It came in the form of a Louisiana-Lafayette offense that thoroughly worked his defense over in a 43-34 R+L Carriers New Orleans Bowl loss, much like many of the Pirates’ opponents did during the regular season.

Truthfully, any belief that ECU would suddenly make a defensive about face in four weeks was unrealistic. There were simply too many issues in need of patching to possibly contain within a month.

And Ragin’ Cajuns Coach Mark Hudspeth knew the scouting report.

“Obviously, when you watch film, you always think there’s a couple of things that you can try to do that you want to go to,” Hudspeth said. “We thought we could throw the deep ball and get behind them.

“We felt like we could run the football. We did get a good push. The zone read was working really (well) with Terrance (Broadway). And then in the passing game we thought we could get behind them for a play or two.”

It seemed like ten or 11. And when you add all 77 offensive plays together, ULL finished with an impressive — but not surprising — 591 yards.
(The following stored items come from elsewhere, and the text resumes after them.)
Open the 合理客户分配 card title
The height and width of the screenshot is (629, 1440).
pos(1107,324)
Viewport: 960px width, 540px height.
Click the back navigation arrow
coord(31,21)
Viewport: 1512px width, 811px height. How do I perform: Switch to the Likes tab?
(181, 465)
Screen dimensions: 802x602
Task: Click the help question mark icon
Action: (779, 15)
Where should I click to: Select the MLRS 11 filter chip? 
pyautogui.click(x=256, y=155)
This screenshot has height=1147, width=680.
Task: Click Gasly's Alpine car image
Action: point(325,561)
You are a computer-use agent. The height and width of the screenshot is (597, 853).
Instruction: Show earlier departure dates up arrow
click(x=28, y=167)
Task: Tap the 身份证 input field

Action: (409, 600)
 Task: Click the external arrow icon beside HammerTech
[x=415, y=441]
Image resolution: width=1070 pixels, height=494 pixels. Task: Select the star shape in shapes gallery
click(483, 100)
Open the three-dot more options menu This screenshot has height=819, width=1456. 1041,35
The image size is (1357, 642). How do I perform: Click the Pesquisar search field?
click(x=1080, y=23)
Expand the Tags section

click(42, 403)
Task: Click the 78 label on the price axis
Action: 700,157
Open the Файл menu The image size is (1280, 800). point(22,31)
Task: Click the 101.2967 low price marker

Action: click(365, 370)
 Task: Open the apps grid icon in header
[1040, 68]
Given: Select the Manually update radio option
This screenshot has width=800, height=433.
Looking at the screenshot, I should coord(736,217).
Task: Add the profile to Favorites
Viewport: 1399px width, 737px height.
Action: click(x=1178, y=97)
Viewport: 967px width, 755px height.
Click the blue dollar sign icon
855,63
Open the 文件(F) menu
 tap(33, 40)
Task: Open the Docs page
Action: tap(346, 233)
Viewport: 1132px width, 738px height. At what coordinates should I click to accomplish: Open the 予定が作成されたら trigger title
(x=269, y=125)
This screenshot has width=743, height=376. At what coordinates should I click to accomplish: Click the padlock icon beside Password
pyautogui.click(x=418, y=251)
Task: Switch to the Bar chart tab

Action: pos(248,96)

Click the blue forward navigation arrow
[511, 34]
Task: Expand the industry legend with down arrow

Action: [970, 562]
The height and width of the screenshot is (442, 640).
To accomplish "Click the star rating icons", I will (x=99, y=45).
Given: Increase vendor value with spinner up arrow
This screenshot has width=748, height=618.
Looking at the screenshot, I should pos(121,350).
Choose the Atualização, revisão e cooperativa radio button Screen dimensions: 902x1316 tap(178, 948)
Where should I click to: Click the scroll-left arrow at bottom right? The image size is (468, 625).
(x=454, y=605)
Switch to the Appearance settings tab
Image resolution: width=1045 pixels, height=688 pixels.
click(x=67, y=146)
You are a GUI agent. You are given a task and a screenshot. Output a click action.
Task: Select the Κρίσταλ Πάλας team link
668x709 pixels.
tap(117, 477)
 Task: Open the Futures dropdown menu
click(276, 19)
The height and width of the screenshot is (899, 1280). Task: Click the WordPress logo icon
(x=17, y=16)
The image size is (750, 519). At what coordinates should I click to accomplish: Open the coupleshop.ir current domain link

Many of them came from Cajuns quarterback Terrance Broadway, who threw for 316 yards and rushed for 108 more. He completed passes to nine different receivers, many of whom were given five and six-yard cushions.

When the Cajuns ran the zone read, it was often met with confusion by a Pirates defense that had difficulty following the ball. That led to several long gains by Broadway and by running back Alonzo Harris, who finished with 120 yards and two scores.

You might say that ULL’s balanced attack was the perfect poison for ECU. Then again, almost any offense the Pirates faced this season was.

During the course of the 2012 season, there wasn’t an offensive style the Pirates didn’t face. Be it one of the many variations of the spread or the triple option, there hasn’t been much the Pirates’ 3-4 schemes have been able to stop.

“It’s always a work in progress,” McNeill said. “I think you’ve seen the benefits to going to the 3-4. I think you see the kids really understanding their role within the defense. I like the way the defense has installed and is advancing.

"It could be better and should be better once the offseason begins. Because now they will have heard the same calls and faced the same looks over again. I’m pleased with the way we are heading. We’ll keep looking and evaluating and see how we can make it better.”

When asked, McNeill was wise to not directly address the status of defensive coordinator Brian Mitchell. Emotions are never a good driving force for making decisions that strategically affect the direction of your program.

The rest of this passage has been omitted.